L’ha cercata, l’ha trovata, non a vedrà forse mai. Ma Luisa, 29 anni, parrucchiera a Falcade nel bellunese, non si arrende: da anni cerca la sua madre naturale. Sa di essere stata adottata e vorrebbe conoscerla. “Mamma è tanto che ti cerco, desidero incontrarti” ha detto nel corso della popolarissima trasmissione di RaiTre Chi l’ha visto, dopo essersi rivolta al Gazzettino e al Tribunale che si è occupato della sua adozione. La risposta le è arrivata con una lettera anonima anche se non mancano i dubbi sulla reale provenienza della missiva.

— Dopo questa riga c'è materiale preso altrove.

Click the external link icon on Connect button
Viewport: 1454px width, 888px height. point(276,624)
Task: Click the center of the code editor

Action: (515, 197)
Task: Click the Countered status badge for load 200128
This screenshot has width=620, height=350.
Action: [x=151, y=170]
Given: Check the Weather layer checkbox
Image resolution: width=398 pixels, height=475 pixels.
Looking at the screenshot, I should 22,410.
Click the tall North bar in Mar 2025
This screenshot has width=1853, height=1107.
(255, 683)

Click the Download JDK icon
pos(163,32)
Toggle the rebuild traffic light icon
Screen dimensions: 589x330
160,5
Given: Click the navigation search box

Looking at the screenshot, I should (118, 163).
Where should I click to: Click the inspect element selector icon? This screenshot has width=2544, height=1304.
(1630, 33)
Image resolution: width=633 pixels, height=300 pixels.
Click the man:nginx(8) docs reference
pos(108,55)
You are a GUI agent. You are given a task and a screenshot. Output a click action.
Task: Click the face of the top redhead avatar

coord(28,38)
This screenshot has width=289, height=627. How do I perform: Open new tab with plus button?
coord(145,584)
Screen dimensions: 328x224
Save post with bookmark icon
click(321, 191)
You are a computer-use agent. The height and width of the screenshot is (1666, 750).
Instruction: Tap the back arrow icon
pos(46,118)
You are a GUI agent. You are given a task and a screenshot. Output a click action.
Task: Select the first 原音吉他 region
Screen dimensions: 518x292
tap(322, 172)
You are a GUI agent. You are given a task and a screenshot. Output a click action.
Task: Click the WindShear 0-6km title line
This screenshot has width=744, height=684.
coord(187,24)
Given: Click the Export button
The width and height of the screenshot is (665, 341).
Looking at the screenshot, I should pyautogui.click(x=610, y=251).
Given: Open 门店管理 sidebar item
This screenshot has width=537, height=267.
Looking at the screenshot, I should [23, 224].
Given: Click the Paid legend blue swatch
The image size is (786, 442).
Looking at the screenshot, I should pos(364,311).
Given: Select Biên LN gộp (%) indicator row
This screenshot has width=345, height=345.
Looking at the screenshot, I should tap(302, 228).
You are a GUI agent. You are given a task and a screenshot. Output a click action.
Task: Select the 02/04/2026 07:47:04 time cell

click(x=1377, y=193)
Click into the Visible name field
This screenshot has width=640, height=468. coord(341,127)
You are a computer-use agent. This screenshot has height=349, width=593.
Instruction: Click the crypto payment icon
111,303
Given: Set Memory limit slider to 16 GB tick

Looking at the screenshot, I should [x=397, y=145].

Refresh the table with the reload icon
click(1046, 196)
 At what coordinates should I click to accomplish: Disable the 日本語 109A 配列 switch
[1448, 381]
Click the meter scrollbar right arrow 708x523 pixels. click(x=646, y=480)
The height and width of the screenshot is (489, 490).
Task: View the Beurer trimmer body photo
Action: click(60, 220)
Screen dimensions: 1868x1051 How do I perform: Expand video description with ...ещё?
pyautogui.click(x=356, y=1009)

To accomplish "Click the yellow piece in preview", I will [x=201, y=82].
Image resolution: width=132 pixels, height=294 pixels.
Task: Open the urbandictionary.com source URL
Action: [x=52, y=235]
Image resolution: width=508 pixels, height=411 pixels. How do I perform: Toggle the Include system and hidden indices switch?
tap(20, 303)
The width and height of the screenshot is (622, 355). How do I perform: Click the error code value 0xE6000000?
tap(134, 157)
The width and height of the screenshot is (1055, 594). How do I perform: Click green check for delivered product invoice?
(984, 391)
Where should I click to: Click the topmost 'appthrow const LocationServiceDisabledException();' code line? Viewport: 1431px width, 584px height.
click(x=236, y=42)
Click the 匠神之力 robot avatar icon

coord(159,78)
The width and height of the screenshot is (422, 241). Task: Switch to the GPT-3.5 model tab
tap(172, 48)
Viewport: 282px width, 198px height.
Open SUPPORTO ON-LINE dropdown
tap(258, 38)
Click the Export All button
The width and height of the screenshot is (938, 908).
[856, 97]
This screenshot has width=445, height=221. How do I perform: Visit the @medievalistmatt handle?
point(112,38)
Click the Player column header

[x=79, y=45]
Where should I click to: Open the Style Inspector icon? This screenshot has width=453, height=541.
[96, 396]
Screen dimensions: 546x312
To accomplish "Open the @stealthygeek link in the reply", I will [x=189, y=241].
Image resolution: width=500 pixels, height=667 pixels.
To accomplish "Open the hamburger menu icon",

La risposta della vera mamma

“Luisa, non ho scelto io di chiamarti così, innanzitutto – si legge nella lettera, condivisa sulla pagina Facebook della trasmissione -. Non ho nemmeno scelto di averti, per me sei solo la più dolorosa ferita che ho avuto a 18 anni, altro che madre naturale. Ero una ragazza, più giovane di quello che sei tu ora. Tutto sognavo e tutto potevo sperare, ma non certo la violenza che ho subito e di cui sei simbolo”. “Ricordo i suoi maledetti occhi azzurri…“, scrive ricordando la violenza sessuale di cui è stata vittima, per questo ti chiedo di rispettare “la mia privacy. Non sbandierare sui media una storia melensa che non c’è. Rispetta il mio dolore e la mia solitudine”. “Se avessi avuto anche una sola buona ragione per volerti vedere avrei risposto agli appelli del Tribunale, non trovi? Infine, rispetta anche te stessa e, se accetti un consiglio – conclude -, non da una madre ma da una donna ferita, non giocare mai con le vite degli altri e nemmeno con la tua. Ti auguro di crescere nel rispetto, tuo verso gli altri e degli altri verso di te…”.